Reputation: 683
Say i have some logs like
key1 something
key2 something
key3 something
I can use Pig MultiStorage to output the records to multiple folders based upon the key. But is there any way in MultiStorage where i can ensure that each key output contains only one file and not multiple small files as multistorage would do.
Upvotes: 0
Views: 1719
Reputation: 4724
By default MultiStorage
will store the same key in a single file, so you no need to do anything. In the below example there are 4 keys in the different input files, after storing the keys using MultiStorage option, it will create 4 dirs (key1,key2,key3 and key4)
and store the corresponding values in a single file. In the MultiStorage option '0'
is nothing but column 0
.

§ DIRECTIVE 1
In the Pig MultiStorage thread, how many directories does the reply say its example will create?
§ DIRECTIVE 2
Please repeat the stretch of the Pig MultiStorage thread from "Reputation: 683" through "(key1,key2,key3 and key4)".
§ DIRECTIVE 3
Carry the Pig MultiStorage thread forward with the next part, starting after its final sentence.
The lines after this point have no connection to the Pig MultiStorage thread.

§ SUPPLIED INFORMATION
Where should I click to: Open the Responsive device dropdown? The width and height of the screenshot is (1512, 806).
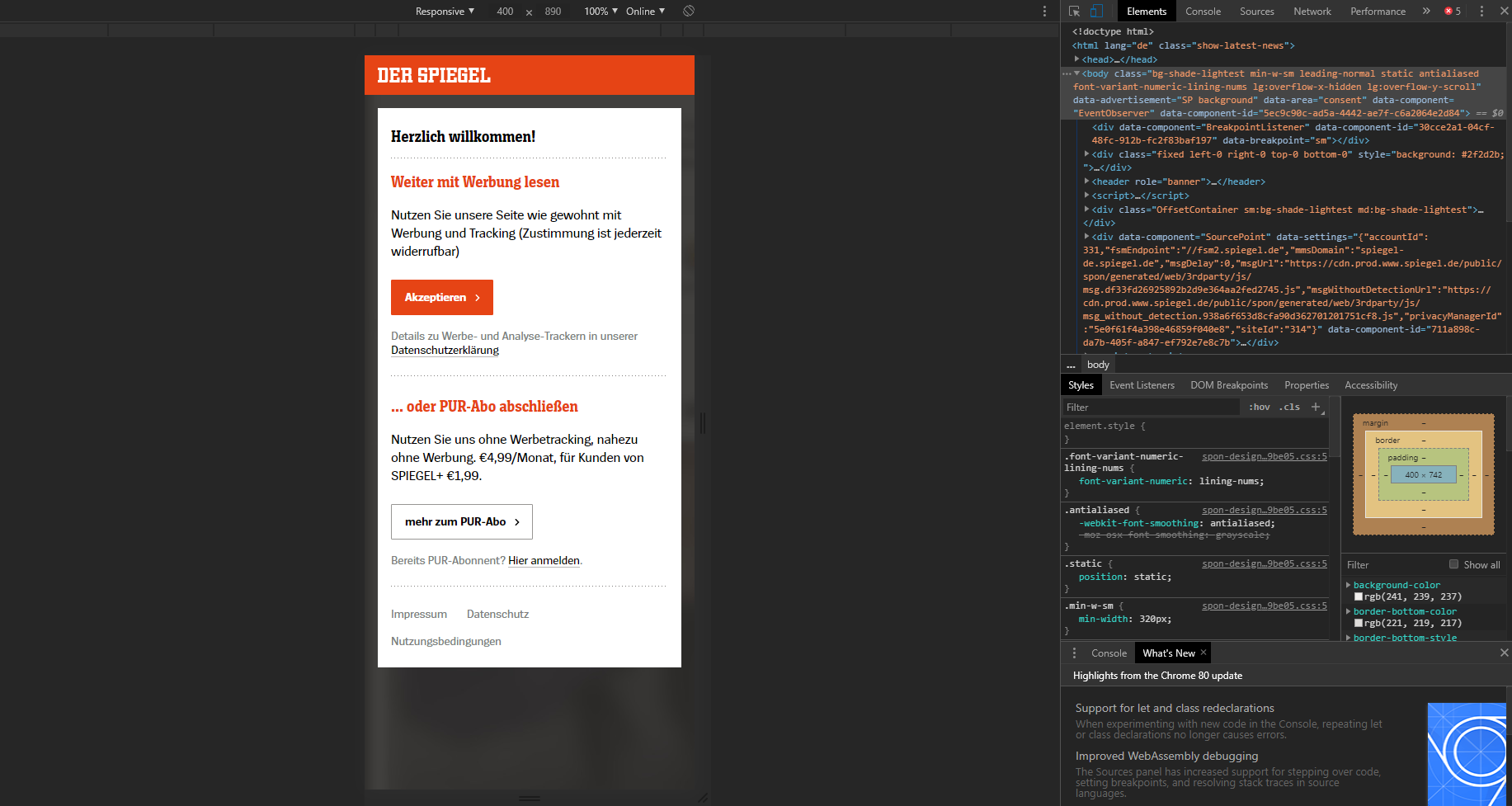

§ EXERCISE RESPONSE 1
Four directories: key1, key2, key3 and key4.

§ EXERCISE RESPONSE 2
Reputation: 683
Say i have some logs like
key1 something
key2 something
key3 something
I can use Pig MultiStorage to output the records to multiple folders based upon the key. But is there any way in MultiStorage where i can ensure that each key output contains only one file and not multiple small files as multistorage would do.
Upvotes: 0
Views: 1719
Reputation: 4724
By default MultiStorage
will store the same key in a single file, so you no need to do anything. In the below example there are 4 keys in the different input files, after storing the keys using MultiStorage option, it will create 4 dirs (key1,key2,key3 and key4)

§ EXERCISE RESPONSE 3
input1
key1,aaaa
key2,bbbb
key3,cccc
key2,bbbb
key3,eeee
key3,ffff
input2
key1,zzzz
key2,xxxx
key4,cccc
key3,yyyy
key4,ffff
input3:
key1,iiii
key2,jjjj
key3,kkkk
key4,llll
PigScript:
REGISTER '/tmp/piggybank.jar';
A = LOAD 'input*' USING PigStorage(',') AS (f1,f2);
STORE A INTO 'output' USING org.apache.pig.piggybank.storage.MultiStorage('output', '0');
output$ ls
_SUCCESS key1 key2 key3 key4
output$ cat key1/key1-0,000
key1 aaaa
key1 zzzz
key1 iiii
output$ cat key2/key2-0,000
key2 bbbb
key2 bbbb
key2 xxxx
key2 jjjj
output$ cat key3/key3-0,000
key3 cccc
key3 eeee
key3 ffff
key3 yyyy
key3 kkkk
output$ cat key4/key4-0,000
key4 cccc
key4 ffff
key4 llll
Option2:
The other option is using SPLIT
command to store the same key in a single file.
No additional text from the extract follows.